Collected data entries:
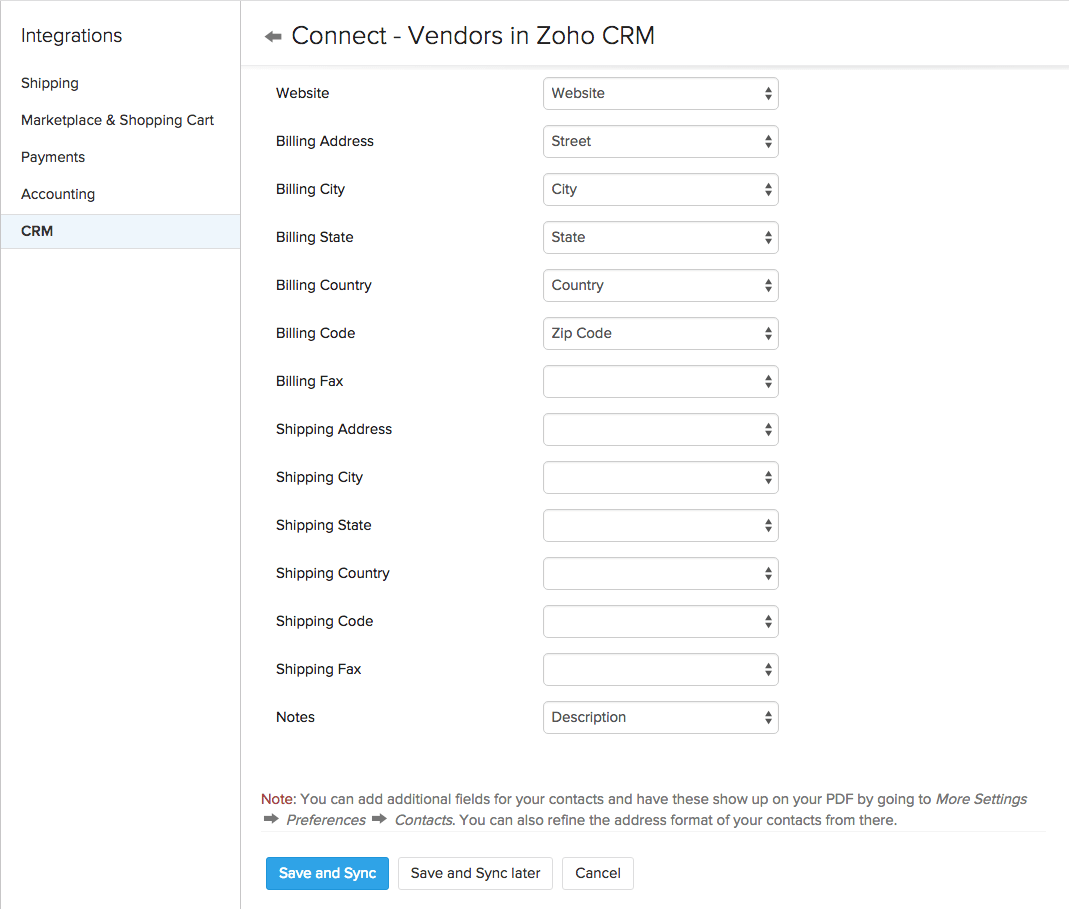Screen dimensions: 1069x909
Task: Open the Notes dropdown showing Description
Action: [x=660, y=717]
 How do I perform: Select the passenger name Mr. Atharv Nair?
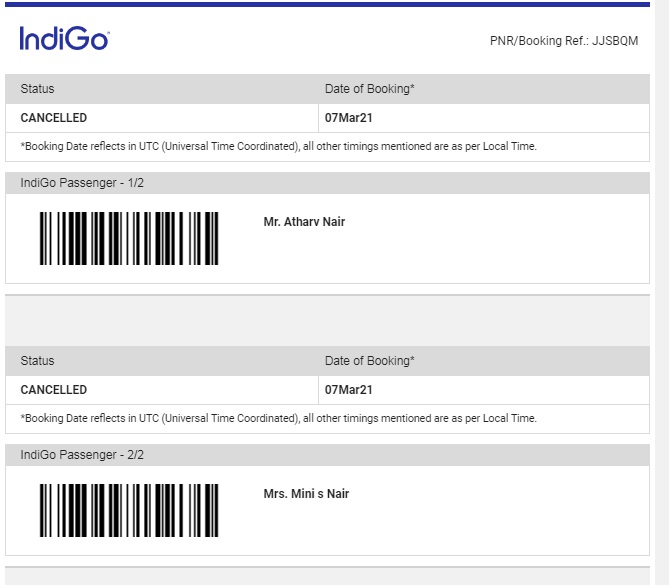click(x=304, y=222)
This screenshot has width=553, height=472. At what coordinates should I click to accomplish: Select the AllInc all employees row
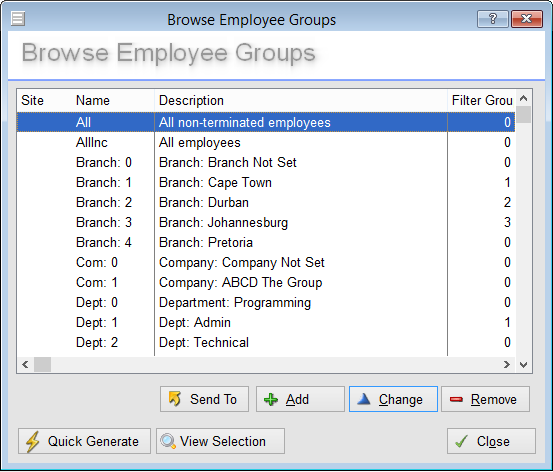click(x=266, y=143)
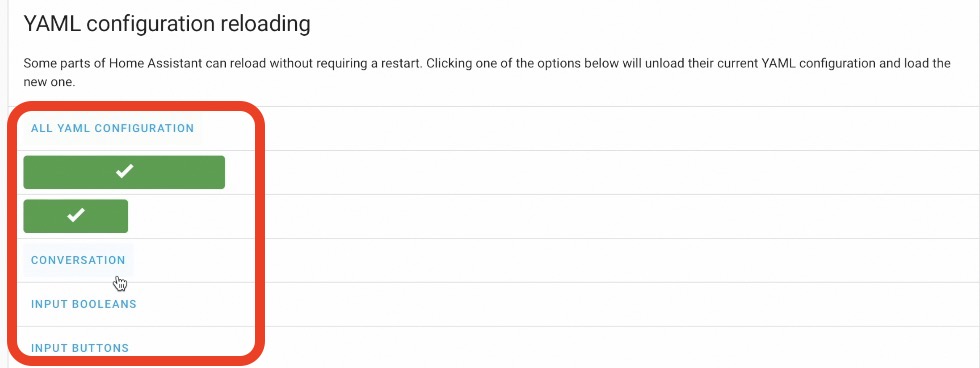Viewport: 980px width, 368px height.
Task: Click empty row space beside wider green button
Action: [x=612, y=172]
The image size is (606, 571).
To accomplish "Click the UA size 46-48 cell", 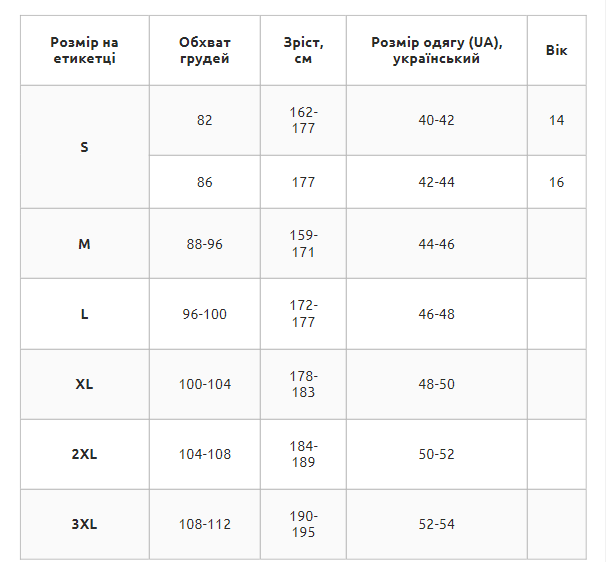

Exercise aim:
An exact transcription is needed, covering the line with "How do I perform: Select" and every line after it to the end of the entries, but not the pictures.

Response to the exercise:
 How do I perform: Select the passenger name Mr. Atharv Nair?
click(x=304, y=222)
This screenshot has width=553, height=472. At what coordinates should I click to accomplish: Select the AllInc all employees row
click(x=266, y=143)
Viewport: 980px width, 368px height.
Task: Click empty row space beside wider green button
Action: [x=612, y=172]
The image size is (606, 571).
To accomplish "Click the UA size 46-48 cell", 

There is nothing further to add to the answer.